Public Cloud Server Connection Interruption
Incident Report for Pagoda Box

On Friday, April 10 at about 6:30 UTC, a public cloud server rebooted due to a kernel panic. In case of a Pagoda Box server reboot, we automatically export a core dump which identifies the exact processes running on the server at the time of failure. Engineers immediately began to review the data and identified a known bug in the ZFS virtualization on SmartOS (https://smartos.org/bugview/OS-3838).

At about the same time, the server fully recovered and began to process queued transactions. Unfortunately, one of those queued transactions was the transaction which triggered the initial outage. Resuming that paused transaction caused the server to immediately reboot again, even while engineers were searching for an offending transaction matching the reported bug.

While the server recovered the second time, engineers successfully identified and isolated the transaction responsible for the outage, and removed it from the queued transaction list. After the server recovered for the second time, queued transactions resumed without further incident.

What We’re Doing to Fix Outages

In the last 30 days, engineers have optimized the server reboot / recovery process significantly. Compared to the server outage on March 9, today's recovery occurred in 1/7th the time with only minimal intervention (as detailed above).

Specific to this outage, Pagoda Box engineers have already been in communication with both ZFS and SmartOS engineers today, and will continue to review this issue in depth to help identify a permanent solution.

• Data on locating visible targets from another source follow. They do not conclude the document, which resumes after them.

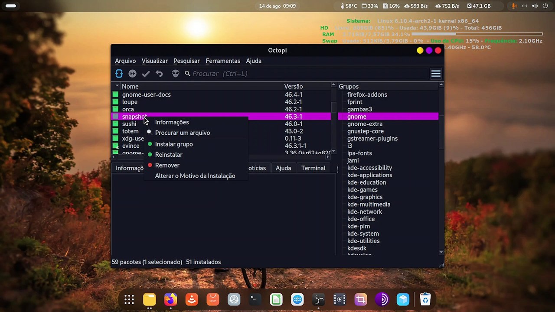This screenshot has height=312, width=555.
Task: Click the commit checkmark toolbar icon
Action: 146,74
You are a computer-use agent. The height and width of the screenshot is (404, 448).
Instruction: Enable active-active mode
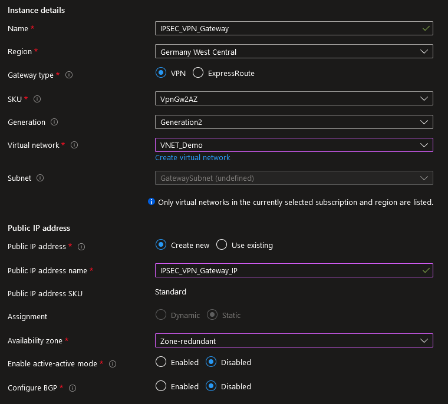(161, 362)
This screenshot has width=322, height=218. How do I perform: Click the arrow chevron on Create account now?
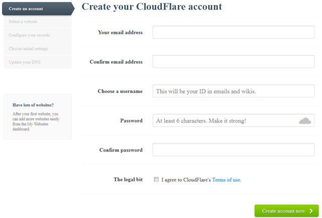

Posted almost 2 years ago. Apr 10, 2015 - 23:26 UTC

Resolved
This incident has been resolved.
Posted almost 2 years ago. Apr 10, 2015 - 19:46 UTC
Update
Recovery is 100% Complete, and queued transactions are resuming.
Posted almost 2 years ago. Apr 10, 2015 - 19:45 UTC
Update
94% Complete.
Posted almost 2 years ago. Apr 10, 2015 - 19:36 UTC
Update
81% Complete.
Posted almost 2 years ago. Apr 10, 2015 - 19:33 UTC
Update
71% Complete.
Posted almost 2 years ago. Apr 10, 2015 - 19:30 UTC
Update
60% Complete.
Posted almost 2 years ago. Apr 10, 2015 - 19:28 UTC
Update
51% Complete.
Posted almost 2 years ago. Apr 10, 2015 - 19:26 UTC
Update
41% Complete.
Posted almost 2 years ago. Apr 10, 2015 - 19:24 UTC
Update
30% complete.
Posted almost 2 years ago. Apr 10, 2015 - 19:22 UTC
Update
20% complete.
Posted almost 2 years ago. Apr 10, 2015 - 19:20 UTC
Update
The server has been restarted, and services are being restarted.
Posted almost 2 years ago. Apr 10, 2015 - 19:20 UTC
Identified
A Public Cloud server is offline. Engineers are working to restore services.
Posted almost 2 years ago. Apr 10, 2015 - 18:38 UTC